The most significant flashpoint in 2019 may be what policy experts call “uniformity,” the idea that data privacy standards ought to be constant whether you’re Facebook or Hertz Corp., and whether you’re in California or Connecticut. “The idea that we’re going to have 50 or 51 different privacy laws is just not how the internet works,” says Beckerman, the lobbyist, who’s demanding that any national privacy law preempt California’s. “This needs to be done in a way that doesn’t prohibit different business models,” he says. “Everyone is using data in different ways.” Moy says she worries a broad preemption could do away with valuable stronger laws, such as protections for the information patients share with doctors, or students with education providers.
Neither industry nor consumer advocates expect a sweeping federal privacy bill to get an up-or-down vote in 2019. The year ahead is about setting the terms of that debate.

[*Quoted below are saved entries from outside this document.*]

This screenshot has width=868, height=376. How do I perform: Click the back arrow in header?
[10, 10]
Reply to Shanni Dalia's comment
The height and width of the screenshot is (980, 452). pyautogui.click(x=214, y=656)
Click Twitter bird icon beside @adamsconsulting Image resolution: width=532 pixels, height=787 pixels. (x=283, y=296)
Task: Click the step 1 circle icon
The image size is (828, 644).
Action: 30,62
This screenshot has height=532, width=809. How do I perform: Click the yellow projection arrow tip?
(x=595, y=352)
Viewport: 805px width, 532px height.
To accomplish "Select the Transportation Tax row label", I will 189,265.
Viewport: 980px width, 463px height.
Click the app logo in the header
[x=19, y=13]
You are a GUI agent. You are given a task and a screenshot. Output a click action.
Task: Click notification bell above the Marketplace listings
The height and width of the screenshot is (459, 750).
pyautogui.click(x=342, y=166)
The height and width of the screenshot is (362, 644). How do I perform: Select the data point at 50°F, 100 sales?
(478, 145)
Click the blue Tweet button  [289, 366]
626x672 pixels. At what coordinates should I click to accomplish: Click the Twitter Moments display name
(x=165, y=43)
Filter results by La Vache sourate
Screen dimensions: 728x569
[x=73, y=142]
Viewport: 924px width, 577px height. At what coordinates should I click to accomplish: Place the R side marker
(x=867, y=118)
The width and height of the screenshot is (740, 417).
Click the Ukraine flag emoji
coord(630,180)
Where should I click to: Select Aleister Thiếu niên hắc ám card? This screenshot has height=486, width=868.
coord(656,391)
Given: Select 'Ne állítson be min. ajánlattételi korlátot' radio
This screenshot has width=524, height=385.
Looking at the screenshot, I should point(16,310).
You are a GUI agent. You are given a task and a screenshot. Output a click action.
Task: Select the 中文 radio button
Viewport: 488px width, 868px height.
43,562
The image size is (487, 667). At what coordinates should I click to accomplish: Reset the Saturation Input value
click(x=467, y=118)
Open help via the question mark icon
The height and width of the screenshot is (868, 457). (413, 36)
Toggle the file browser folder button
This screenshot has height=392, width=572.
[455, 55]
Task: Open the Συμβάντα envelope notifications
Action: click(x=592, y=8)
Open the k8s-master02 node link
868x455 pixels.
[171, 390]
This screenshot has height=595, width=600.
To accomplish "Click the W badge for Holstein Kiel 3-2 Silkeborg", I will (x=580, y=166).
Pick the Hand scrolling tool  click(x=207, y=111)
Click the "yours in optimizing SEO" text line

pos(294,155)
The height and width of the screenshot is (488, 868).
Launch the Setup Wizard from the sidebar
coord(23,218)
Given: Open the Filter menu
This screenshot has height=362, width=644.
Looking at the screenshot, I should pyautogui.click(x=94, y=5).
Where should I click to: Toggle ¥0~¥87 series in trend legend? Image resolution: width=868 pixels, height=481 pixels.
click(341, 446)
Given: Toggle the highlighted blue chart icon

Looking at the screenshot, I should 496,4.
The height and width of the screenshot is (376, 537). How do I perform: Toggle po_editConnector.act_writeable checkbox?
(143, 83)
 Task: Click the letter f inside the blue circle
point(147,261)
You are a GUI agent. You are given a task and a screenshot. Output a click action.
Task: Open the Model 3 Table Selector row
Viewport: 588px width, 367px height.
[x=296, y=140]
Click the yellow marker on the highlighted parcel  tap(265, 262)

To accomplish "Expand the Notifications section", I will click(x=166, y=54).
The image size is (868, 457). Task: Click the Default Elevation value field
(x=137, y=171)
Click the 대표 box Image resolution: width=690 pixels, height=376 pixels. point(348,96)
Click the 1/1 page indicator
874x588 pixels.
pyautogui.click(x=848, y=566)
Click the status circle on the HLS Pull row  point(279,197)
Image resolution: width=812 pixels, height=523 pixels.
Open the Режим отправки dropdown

Statehouses will be the principal battlegrounds for now, with California’s law serving as a model for data rules.
The longer Washington’s laissez-faire approach persists, says former Facebook policy adviser Dipayan Ghosh, the more internet platforms will be able to build up their data infrastructure, making them harder to dismantle. “They’re only going to get more and more powerful,” says Ghosh, a social media researcher at Harvard’s Shorenstein Center on Media, Politics, and Public Policy. He expresses alarm at the companies’ often opaque and “borderline addictive” software.
Without greater data protections, Ghosh says, consumers can expect another year filled with hacks, leaks, and cover-ups, with no real consequences for the Valley. “If Facebook undergoes Cambridge Analytica 2, there are no direct repercussions,” he says. “It doesn’t have to inform consumers. It doesn’t have to compensate consumers. It doesn’t have to really do much for consumers at all.” That is to say, by failing to act, Congress will be picking a few big winners and a whole lot of losers.